Now the river faces a new threat.

Comexico LLC, a Colorado subsidiary of Australian mining company New World Resources Ltd., proposed the Tererro Exploration Project in 2019 and has an application pending before the New Mexico Mining and Minerals Division. The company plans to mine more than 5,000 acres, drilling up to 30 holes, 4,000 feet deep, in search of ore for metals like copper, zinc, lead and gold.

“This is a river that was damaged in the past, was restored, is sacred to a number of people and culturally important — and important for wildlife,” Fiebig said.

The organization’s goal, he said, is “basically preventing the past from repeating itself.”

Frank Adelo, president of the Upper Pecos Watershed Association, said the Comexico project would be the biggest mining operation since the Tererro Mine in the 1930s, which resulted in nearly 2 million tons of ore being removed. Comexico is looking at mining up to 5 million tons of ore, he said.

“I’m born and raised here,” Adelo said. “There’s enough challenges on this river with climate change and what we’ve seen with catastrophic wildfires in the past few years, diminished snowpack, etc. This would be the nail in the coffin if they were ever to develop a mine of this size.”

Joey Keefe, a spokesman for New Mexico Wild, which also opposes the mining project, said education and outreach are important in raising public awareness, but it’s also important to hold government officials accountable.

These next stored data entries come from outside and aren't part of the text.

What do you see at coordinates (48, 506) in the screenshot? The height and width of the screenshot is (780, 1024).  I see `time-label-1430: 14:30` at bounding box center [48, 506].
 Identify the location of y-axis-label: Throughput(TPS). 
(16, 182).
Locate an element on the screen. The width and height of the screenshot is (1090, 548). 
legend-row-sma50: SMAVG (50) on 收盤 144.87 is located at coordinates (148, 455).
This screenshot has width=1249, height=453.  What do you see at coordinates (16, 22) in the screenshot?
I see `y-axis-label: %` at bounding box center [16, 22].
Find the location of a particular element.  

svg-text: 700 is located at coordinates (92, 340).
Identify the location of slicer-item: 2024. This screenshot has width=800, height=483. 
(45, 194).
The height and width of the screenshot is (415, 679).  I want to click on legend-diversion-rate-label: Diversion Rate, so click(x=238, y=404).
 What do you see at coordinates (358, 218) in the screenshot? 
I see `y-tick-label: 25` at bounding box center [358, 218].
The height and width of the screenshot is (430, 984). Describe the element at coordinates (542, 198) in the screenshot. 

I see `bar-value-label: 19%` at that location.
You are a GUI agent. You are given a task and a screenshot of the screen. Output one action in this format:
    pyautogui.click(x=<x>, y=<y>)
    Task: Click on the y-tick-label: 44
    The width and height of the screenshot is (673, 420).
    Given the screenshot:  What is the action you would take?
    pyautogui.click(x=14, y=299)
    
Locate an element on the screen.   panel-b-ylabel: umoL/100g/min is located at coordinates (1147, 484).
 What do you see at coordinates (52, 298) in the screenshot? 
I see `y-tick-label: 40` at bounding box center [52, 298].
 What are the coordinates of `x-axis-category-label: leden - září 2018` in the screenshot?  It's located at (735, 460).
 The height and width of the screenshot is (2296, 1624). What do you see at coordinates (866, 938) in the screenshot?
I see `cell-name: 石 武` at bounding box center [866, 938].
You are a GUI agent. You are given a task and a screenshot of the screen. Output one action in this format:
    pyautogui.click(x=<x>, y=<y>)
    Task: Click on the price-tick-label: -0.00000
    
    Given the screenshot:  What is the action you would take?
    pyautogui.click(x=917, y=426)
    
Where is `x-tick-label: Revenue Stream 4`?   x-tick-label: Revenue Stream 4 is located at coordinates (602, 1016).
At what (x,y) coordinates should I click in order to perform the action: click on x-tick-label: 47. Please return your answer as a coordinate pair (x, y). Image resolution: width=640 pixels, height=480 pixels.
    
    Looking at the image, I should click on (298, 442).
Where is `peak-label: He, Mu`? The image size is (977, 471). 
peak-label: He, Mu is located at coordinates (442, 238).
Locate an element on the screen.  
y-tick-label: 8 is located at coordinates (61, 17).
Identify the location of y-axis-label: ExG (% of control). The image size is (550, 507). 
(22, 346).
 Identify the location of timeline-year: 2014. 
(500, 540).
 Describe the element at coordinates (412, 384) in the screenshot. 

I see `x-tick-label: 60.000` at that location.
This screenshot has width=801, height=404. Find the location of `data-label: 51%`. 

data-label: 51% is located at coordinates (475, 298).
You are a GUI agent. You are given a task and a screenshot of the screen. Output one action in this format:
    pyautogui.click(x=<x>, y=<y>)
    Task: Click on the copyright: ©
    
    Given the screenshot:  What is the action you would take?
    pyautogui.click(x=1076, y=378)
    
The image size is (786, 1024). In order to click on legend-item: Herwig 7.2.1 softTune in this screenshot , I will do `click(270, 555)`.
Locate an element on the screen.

Advocates are calling for the state Mining and Minerals Division to deny the exploratory mining application and are urging the U.S. Forest Service to assess the environmental impacts of the mining proposal. They also have asked state lawmakers to pass legislation to permanently protect the river.

Gov. Michelle Lujan Grisham wrote a letter to the head of the U.S. Forest Service in 2019 stating she was “deeply concerned” about the mining project’s potential impacts.

“The importance of the river from a recreation point and from a spiritual standpoint was certainly made clear this past year,” Adelo said.

“The only solution really is no mine at all.”